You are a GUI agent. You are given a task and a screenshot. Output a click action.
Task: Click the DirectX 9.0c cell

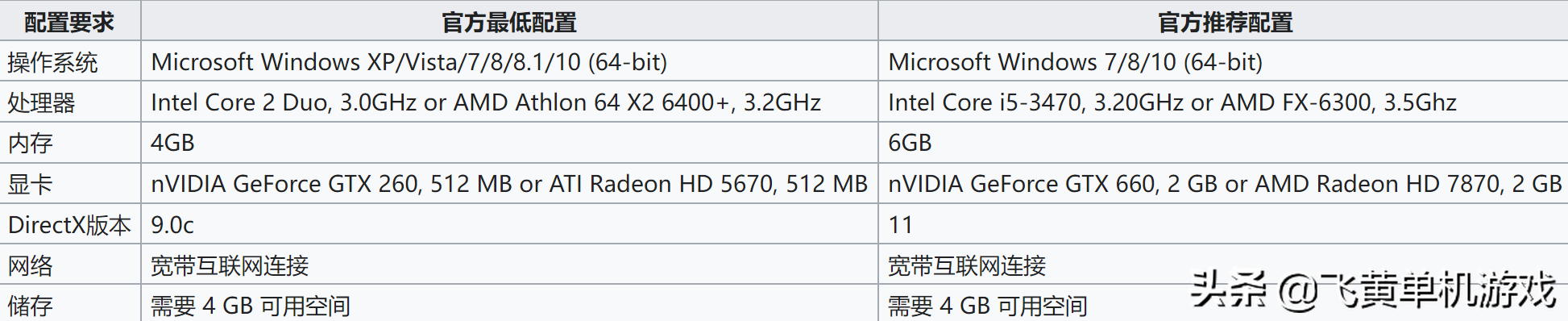509,224
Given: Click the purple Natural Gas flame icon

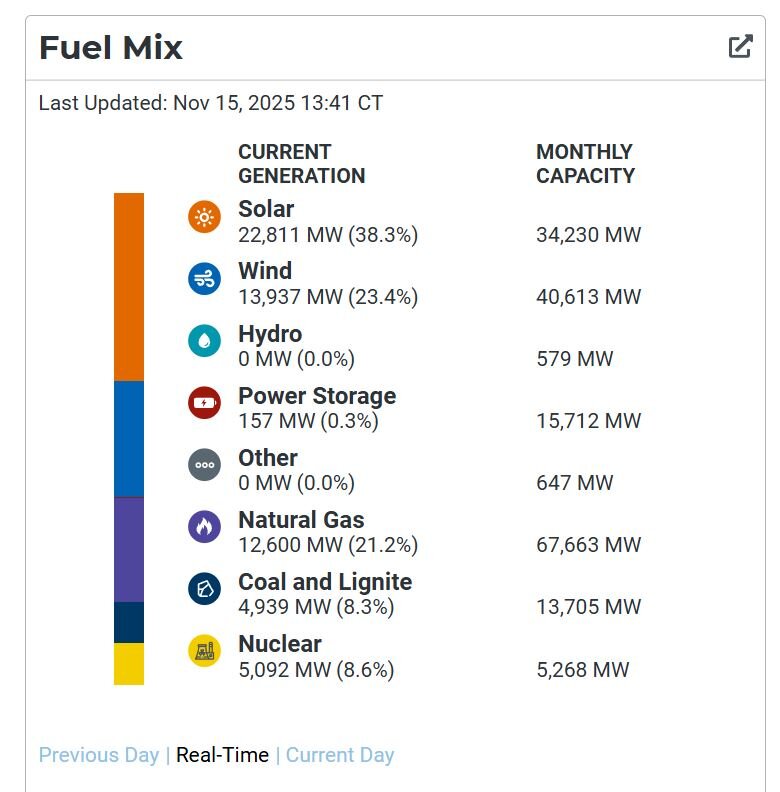Looking at the screenshot, I should (x=204, y=527).
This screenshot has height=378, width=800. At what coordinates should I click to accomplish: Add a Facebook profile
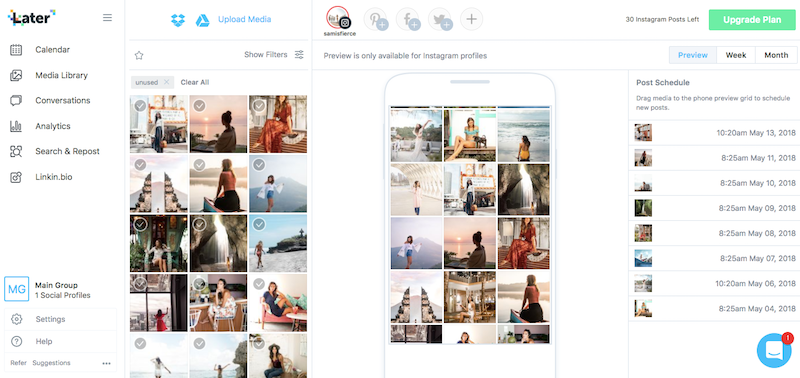coord(408,19)
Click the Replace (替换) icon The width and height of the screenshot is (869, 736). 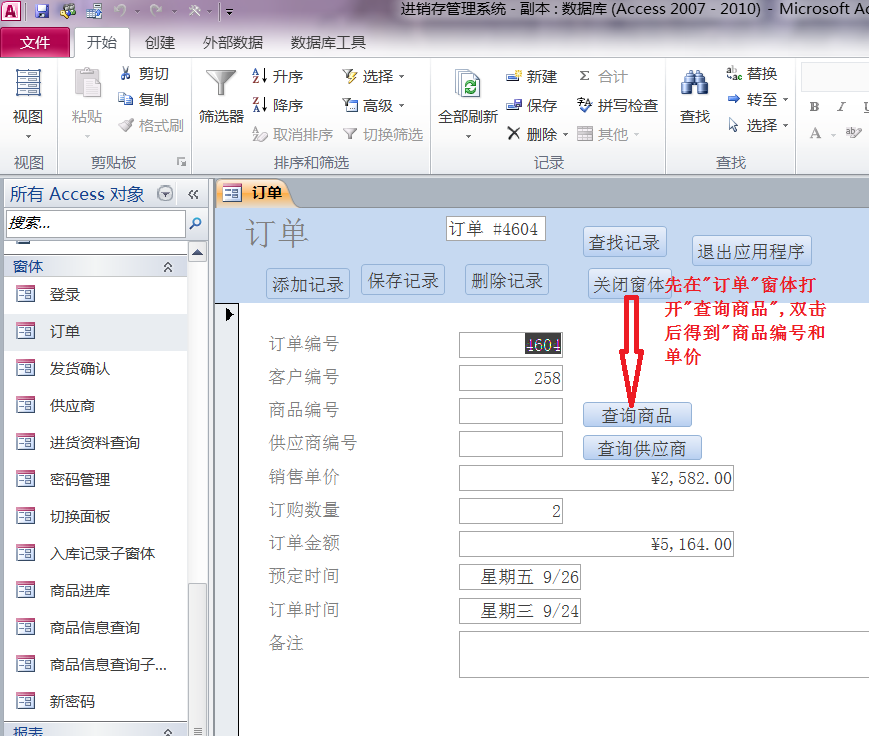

• _WHAT IS EXPECTED_: Reproduce the listing exactly, images omitted.

• _TASK SOLUTION_:
You are a GUI agent. You are given a task and a screenshot. Output a click action.
Task: Click the DirectX 9.0c cell

509,224
Given: Click the purple Natural Gas flame icon

Looking at the screenshot, I should (x=204, y=527).
This screenshot has height=378, width=800. At what coordinates should I click to accomplish: Add a Facebook profile
coord(408,19)
Click the Replace (替换) icon The width and height of the screenshot is (869, 736). 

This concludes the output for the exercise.